Panama has come to prominence as tourist destination only over the past few years. The Canal, the Kuna archipelago of San Blas, the Pacific Coast west of Panama City and the islands of Bocas del Toro lure the most overseas visitors. Much fewer arrivals sees the Chriqui Province in far western Panama and even less so the mainland part of the Bocas del Toro Province. Almost all that do make it to this part of Panama travel here to visit Boquete, a small pictoresque town nestled in an extinct crater of Vulcan Baru, Panama’s highest mountain, or pass through the Pacific side of Chiriqui province on their way to or from Costa Rica. Yet, there is more to this part of Panama and some of the least visited is the part that lies on its Caribbean side. It only takes about four hours to drive from David, Panama’s second largest city and Chiriqui’s capital, on the Pacific side to Changuinola on the Caribbean side, if one wants to drive right through, but why bother. Separated by Panama’s highest mountains, Chiriqui and Bocas del Toro provinces are home to spectacular rain forest and the scenery on this trans-provincial traverse is grand. The drive across the Cordillera Central that separates the northern and southern watersheds, drained by some of Panama’s longest rivers, offers great views and sweeping vistas of lush tropical greenery and a glimpse of lifestyle of the indigenous tribes. Once you climb some 40 miles up the Cordillera on the Chiriqui - Chiriqui Grande road, a fine views of the Golfo de Chiriqui opens up. Memorable is the descent through a lush cloud forest of the Bosque Protector Palo Seco, covering more than 160,000 hectares, set high in the Talamanca range, teeming in monkeys, sloth, armadillos and a great bird-life.
Bocas del Toro province

Bocas del Toro province

In Almirante, a jumping-off point for the Bocas del Toro archipelago, if the light is right, you may catch a glimpse of a picturesque canal settlement. So it may seem for a moment, but quickly the undeniable ambiance of board-and-tin hovels, a mixture of squalor and romace, though more of poverty-stricken Chiquita banana port town creeps in. Indeed most of what one can see around this township are banana trees and most residents are indeed in the banana business, for the most part poor folk who toil the endless stretches of banana plantations in the vicinity and in spots from here on to Changuinola.

Almirante, Bocas del Toro

Almirante, Bocas del Toro

Before one nears the one lane decrepit iron bridge across Rio Teribe and enters the uninspiring, one long-street town of Changuinola, one passes by a few of Nobe-Bugle settlements.

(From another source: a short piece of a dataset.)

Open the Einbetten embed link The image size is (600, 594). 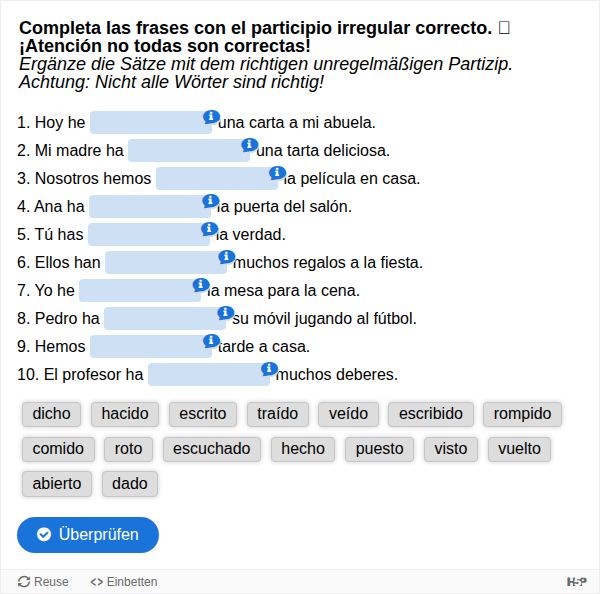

Their simple houses on stilts and roofed with thatch lay scattered on the doorstep of a gorgeous virgin rain forest that stretches into the distant Parque Internacional La Amistad on the high slopes of the Talamanca and Central Mountain Ranges on one side and the simmering islands amidst turquoise blue waters of the Bocas del Toro on the other. While most tourists never make it up this way, the route is a pleasant one and offers three things to do - to continue on through the back door to enter Costa Rica, take a ferry to the Bocas, or, and this is perhaps the best reason for coming to this remote part of panama, and that is to visit the the Naso Indians, better known in Panama as the Teribe or Naso-Teribe.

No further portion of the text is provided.